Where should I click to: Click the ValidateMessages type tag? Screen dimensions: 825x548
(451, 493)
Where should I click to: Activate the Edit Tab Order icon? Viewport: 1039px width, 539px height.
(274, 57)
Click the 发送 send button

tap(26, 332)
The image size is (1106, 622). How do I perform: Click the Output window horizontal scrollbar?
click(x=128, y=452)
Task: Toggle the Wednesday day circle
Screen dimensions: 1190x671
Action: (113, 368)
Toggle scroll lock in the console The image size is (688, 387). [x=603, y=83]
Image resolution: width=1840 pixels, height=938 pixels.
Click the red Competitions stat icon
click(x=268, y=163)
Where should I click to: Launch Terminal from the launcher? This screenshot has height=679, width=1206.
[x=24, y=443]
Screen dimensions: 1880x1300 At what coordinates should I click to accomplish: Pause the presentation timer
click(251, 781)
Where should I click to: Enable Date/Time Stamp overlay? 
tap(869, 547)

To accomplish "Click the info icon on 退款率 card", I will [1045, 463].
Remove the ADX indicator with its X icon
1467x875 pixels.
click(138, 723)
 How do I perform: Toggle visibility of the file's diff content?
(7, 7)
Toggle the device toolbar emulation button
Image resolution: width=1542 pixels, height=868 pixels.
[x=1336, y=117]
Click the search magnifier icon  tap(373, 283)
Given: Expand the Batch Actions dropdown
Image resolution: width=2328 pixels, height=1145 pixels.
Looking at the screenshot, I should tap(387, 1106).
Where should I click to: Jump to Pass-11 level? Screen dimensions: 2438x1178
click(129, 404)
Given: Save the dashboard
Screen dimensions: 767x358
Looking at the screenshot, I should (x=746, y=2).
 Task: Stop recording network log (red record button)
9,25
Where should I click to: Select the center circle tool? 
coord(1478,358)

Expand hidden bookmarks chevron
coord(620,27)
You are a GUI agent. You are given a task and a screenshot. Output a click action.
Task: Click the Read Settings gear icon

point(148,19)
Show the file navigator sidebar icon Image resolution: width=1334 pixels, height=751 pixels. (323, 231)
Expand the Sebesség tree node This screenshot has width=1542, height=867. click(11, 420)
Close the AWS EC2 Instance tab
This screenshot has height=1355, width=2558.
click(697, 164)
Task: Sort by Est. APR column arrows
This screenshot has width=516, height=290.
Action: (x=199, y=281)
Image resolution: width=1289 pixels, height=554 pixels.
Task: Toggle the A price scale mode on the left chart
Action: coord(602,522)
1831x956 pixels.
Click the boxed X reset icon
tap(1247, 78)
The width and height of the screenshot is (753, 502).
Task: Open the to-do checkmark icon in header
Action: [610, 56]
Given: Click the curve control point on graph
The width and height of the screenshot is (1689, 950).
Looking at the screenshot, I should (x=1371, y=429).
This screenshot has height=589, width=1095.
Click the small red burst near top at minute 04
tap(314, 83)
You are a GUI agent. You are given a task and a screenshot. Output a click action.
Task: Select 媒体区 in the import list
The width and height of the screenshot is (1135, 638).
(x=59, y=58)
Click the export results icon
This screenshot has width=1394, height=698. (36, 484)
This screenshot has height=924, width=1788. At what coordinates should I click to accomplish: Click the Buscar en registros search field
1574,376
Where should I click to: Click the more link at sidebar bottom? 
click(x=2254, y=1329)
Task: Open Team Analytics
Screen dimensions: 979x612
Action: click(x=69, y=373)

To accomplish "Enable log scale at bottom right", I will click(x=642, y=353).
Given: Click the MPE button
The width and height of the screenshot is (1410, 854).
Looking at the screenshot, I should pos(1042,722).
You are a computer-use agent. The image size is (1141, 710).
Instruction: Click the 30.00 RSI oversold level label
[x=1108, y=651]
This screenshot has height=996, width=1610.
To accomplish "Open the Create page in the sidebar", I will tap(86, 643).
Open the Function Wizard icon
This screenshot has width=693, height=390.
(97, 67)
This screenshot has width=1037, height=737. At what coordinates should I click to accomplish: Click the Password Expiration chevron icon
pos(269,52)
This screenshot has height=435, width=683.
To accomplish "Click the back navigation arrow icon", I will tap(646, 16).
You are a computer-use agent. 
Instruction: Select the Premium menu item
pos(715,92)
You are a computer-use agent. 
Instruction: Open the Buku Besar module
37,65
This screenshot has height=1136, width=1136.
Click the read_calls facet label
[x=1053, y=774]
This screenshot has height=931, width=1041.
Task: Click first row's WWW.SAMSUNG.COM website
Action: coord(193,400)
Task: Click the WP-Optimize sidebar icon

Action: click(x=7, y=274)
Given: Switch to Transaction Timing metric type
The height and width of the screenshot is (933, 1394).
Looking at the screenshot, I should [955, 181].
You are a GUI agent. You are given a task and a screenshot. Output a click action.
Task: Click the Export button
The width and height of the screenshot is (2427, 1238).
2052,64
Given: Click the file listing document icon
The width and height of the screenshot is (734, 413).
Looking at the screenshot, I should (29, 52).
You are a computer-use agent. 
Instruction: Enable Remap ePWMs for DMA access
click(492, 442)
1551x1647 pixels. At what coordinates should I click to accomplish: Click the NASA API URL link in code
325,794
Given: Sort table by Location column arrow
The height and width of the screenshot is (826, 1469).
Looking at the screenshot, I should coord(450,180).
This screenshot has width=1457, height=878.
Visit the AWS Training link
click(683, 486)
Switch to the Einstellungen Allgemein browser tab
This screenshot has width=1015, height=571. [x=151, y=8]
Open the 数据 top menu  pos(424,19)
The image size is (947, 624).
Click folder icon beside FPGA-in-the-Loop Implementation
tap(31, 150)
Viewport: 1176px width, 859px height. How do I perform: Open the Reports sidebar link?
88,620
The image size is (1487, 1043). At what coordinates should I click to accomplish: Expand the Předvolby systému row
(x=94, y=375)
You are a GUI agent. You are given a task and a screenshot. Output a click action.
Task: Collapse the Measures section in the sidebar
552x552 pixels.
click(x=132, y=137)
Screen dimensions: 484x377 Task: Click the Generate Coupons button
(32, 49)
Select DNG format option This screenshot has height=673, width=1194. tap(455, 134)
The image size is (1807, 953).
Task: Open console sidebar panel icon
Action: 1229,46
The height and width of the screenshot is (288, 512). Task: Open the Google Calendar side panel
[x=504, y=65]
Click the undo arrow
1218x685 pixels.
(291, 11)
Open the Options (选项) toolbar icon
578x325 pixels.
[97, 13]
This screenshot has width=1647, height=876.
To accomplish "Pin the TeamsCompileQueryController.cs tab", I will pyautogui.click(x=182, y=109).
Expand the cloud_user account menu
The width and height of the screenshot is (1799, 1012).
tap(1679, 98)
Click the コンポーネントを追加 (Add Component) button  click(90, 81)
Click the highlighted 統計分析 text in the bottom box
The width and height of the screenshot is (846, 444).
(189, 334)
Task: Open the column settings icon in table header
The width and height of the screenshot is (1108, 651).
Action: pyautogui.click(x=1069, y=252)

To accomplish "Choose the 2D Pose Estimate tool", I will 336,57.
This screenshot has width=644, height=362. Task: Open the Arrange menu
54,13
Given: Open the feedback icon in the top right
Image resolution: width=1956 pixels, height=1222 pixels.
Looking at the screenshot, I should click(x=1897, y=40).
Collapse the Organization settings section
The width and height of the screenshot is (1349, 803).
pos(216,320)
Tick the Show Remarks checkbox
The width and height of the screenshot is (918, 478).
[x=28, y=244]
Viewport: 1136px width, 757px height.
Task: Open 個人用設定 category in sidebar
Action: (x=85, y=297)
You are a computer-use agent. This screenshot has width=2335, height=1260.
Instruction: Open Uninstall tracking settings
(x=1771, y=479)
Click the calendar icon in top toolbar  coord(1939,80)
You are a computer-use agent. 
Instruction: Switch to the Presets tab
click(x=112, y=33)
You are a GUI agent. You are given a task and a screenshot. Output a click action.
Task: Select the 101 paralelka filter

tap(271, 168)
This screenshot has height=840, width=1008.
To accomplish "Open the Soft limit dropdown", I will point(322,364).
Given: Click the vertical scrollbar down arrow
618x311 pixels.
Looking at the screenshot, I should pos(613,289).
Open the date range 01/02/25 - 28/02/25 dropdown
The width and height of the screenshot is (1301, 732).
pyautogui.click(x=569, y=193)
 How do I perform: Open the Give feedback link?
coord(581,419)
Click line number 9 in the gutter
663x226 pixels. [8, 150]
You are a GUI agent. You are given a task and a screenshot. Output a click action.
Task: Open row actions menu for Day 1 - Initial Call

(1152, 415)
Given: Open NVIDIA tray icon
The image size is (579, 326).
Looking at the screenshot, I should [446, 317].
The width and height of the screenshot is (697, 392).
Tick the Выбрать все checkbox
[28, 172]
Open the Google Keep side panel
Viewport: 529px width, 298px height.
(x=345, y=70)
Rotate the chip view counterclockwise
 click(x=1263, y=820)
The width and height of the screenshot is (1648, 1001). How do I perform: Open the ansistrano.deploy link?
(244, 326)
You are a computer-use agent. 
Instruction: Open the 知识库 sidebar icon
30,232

• • • • • • •

Wherever a line in the entries above holds "section", copy that line.

Task: Collapse the Measures section in the sidebar
Collapse the Organization settings section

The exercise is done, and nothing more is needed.